(Given problem) Retype the lines of data below exactly as they appear, leaving out the pictures.

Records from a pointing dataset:
┄┄┄┄┄┄┄┄┄┄

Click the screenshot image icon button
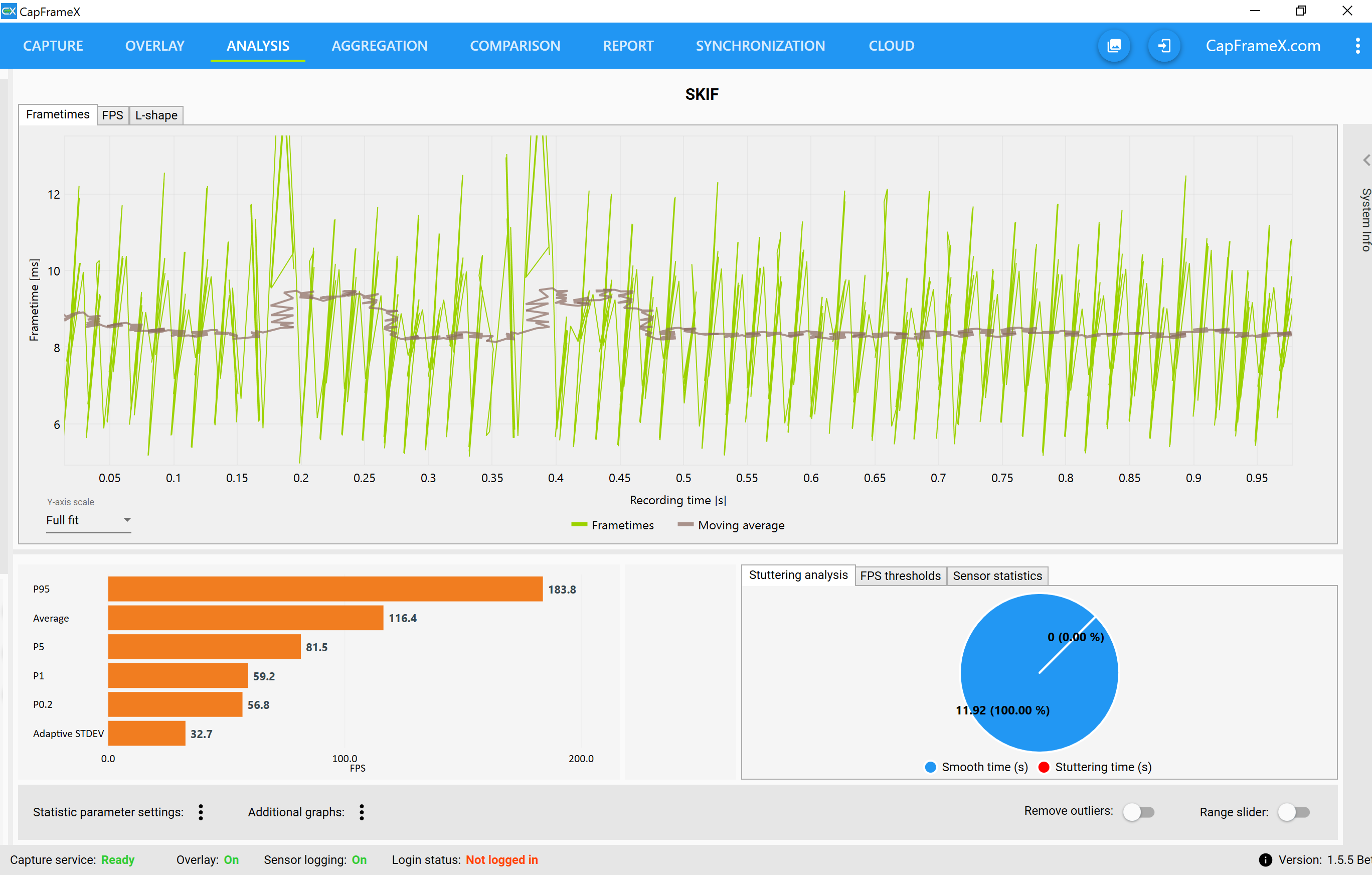The width and height of the screenshot is (1372, 875). [1114, 46]
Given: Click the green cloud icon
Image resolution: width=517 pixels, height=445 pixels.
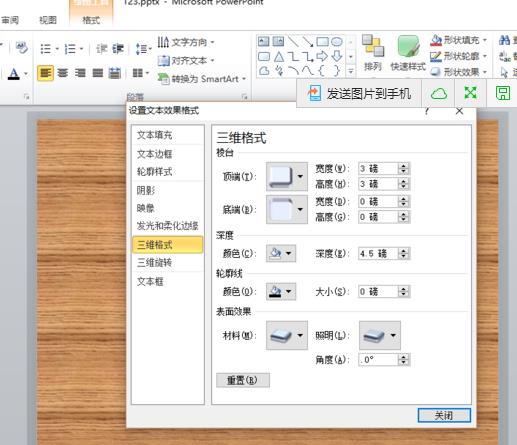Looking at the screenshot, I should pyautogui.click(x=439, y=93).
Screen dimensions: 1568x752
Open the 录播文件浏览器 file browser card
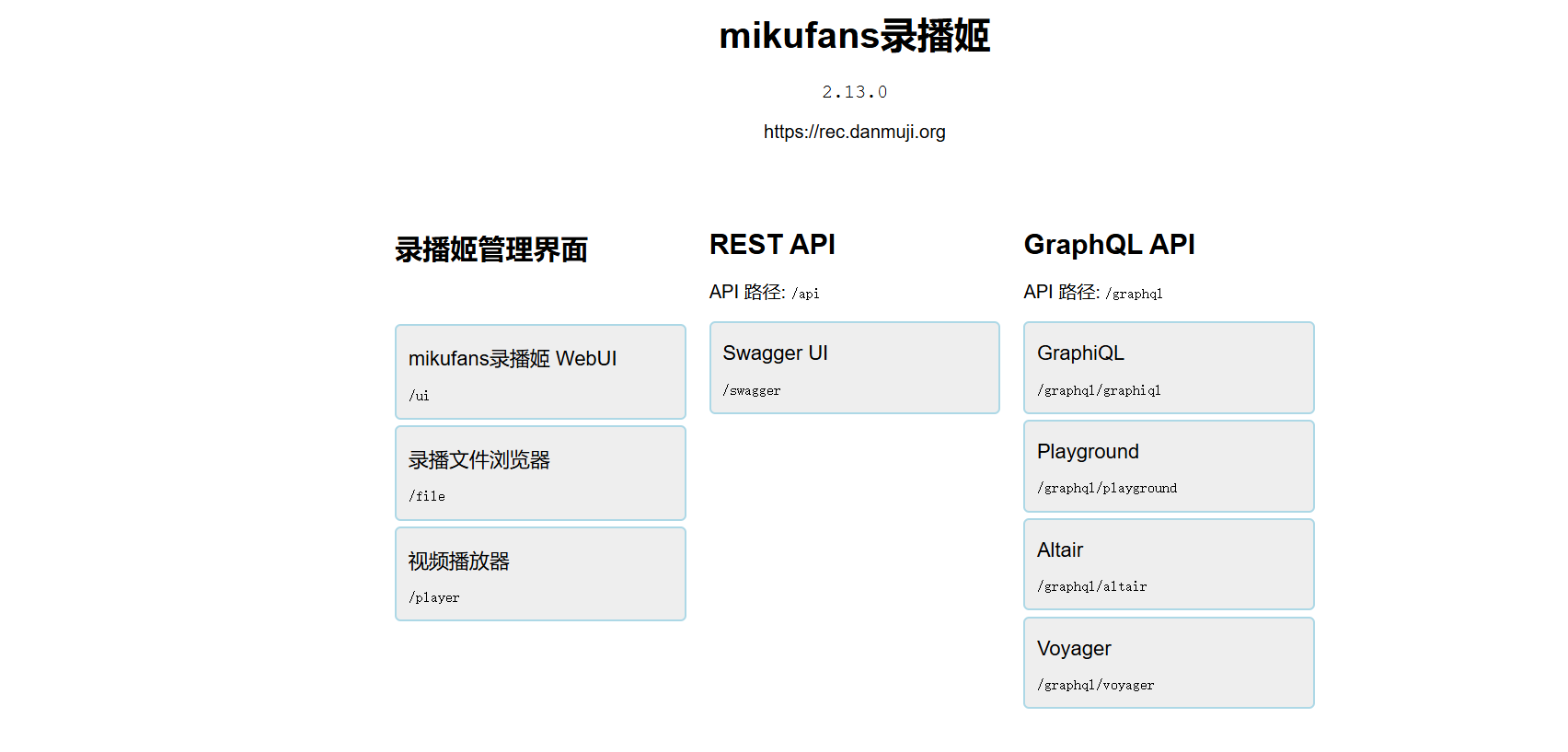point(540,473)

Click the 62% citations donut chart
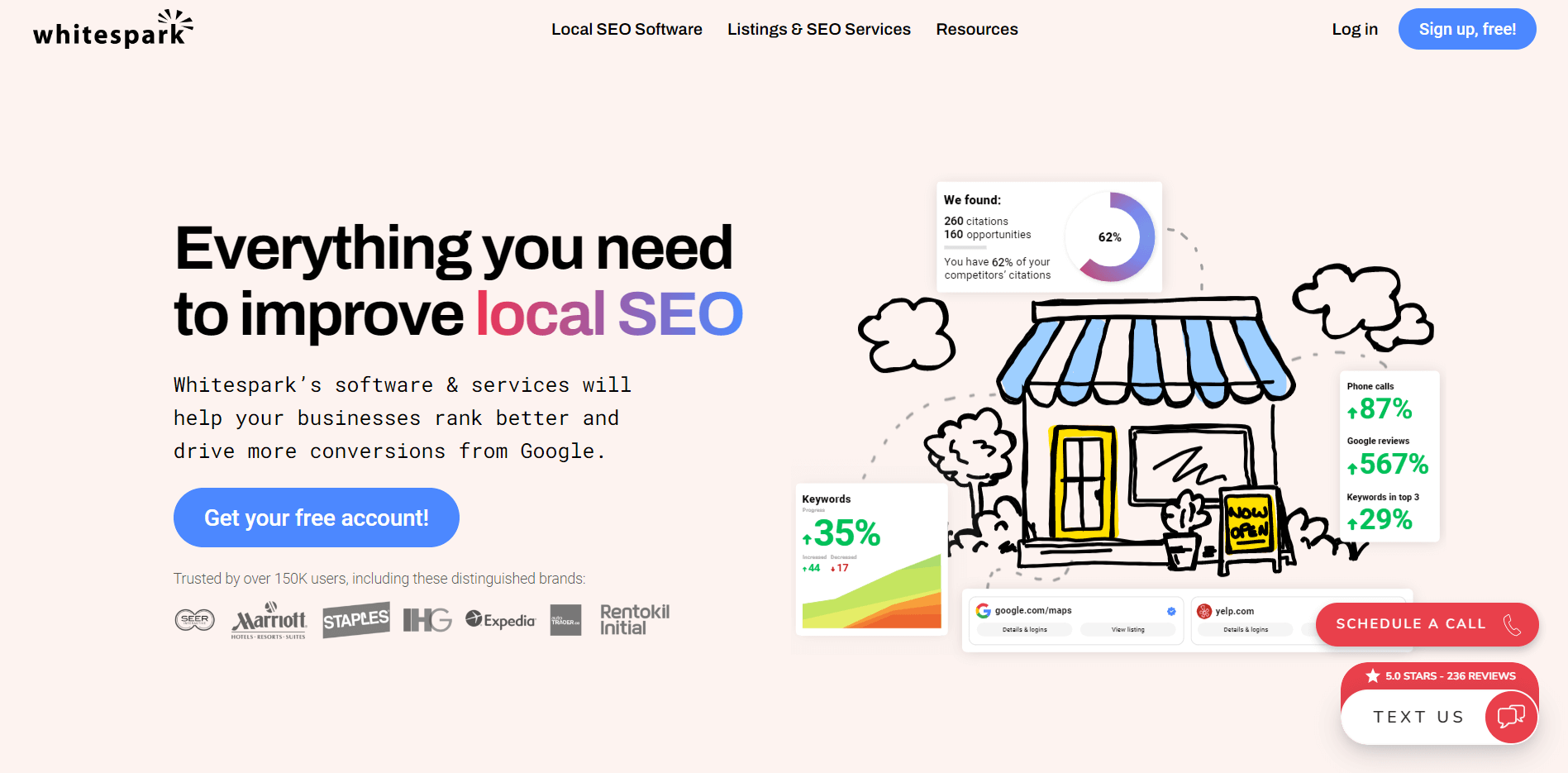1110,237
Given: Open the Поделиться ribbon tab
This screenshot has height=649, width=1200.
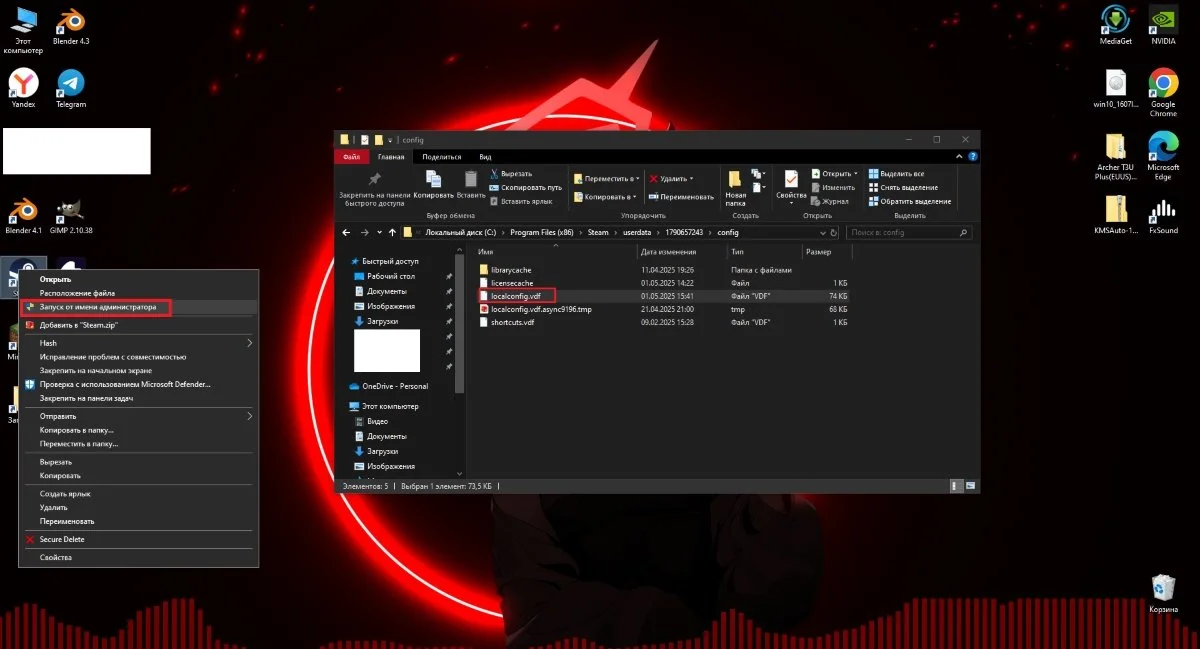Looking at the screenshot, I should [x=442, y=156].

┄┄┄┄┄┄┄┄┄┄

(Solution for this task)
Click the screenshot image icon button
The width and height of the screenshot is (1372, 875). [1114, 46]
Given: Click the green cloud icon
Image resolution: width=517 pixels, height=445 pixels.
Looking at the screenshot, I should pyautogui.click(x=439, y=93).
Screen dimensions: 1568x752
Open the 录播文件浏览器 file browser card
point(540,473)

Click the 62% citations donut chart
1110,237
Given: Open the Поделиться ribbon tab
This screenshot has height=649, width=1200.
Looking at the screenshot, I should [x=442, y=156].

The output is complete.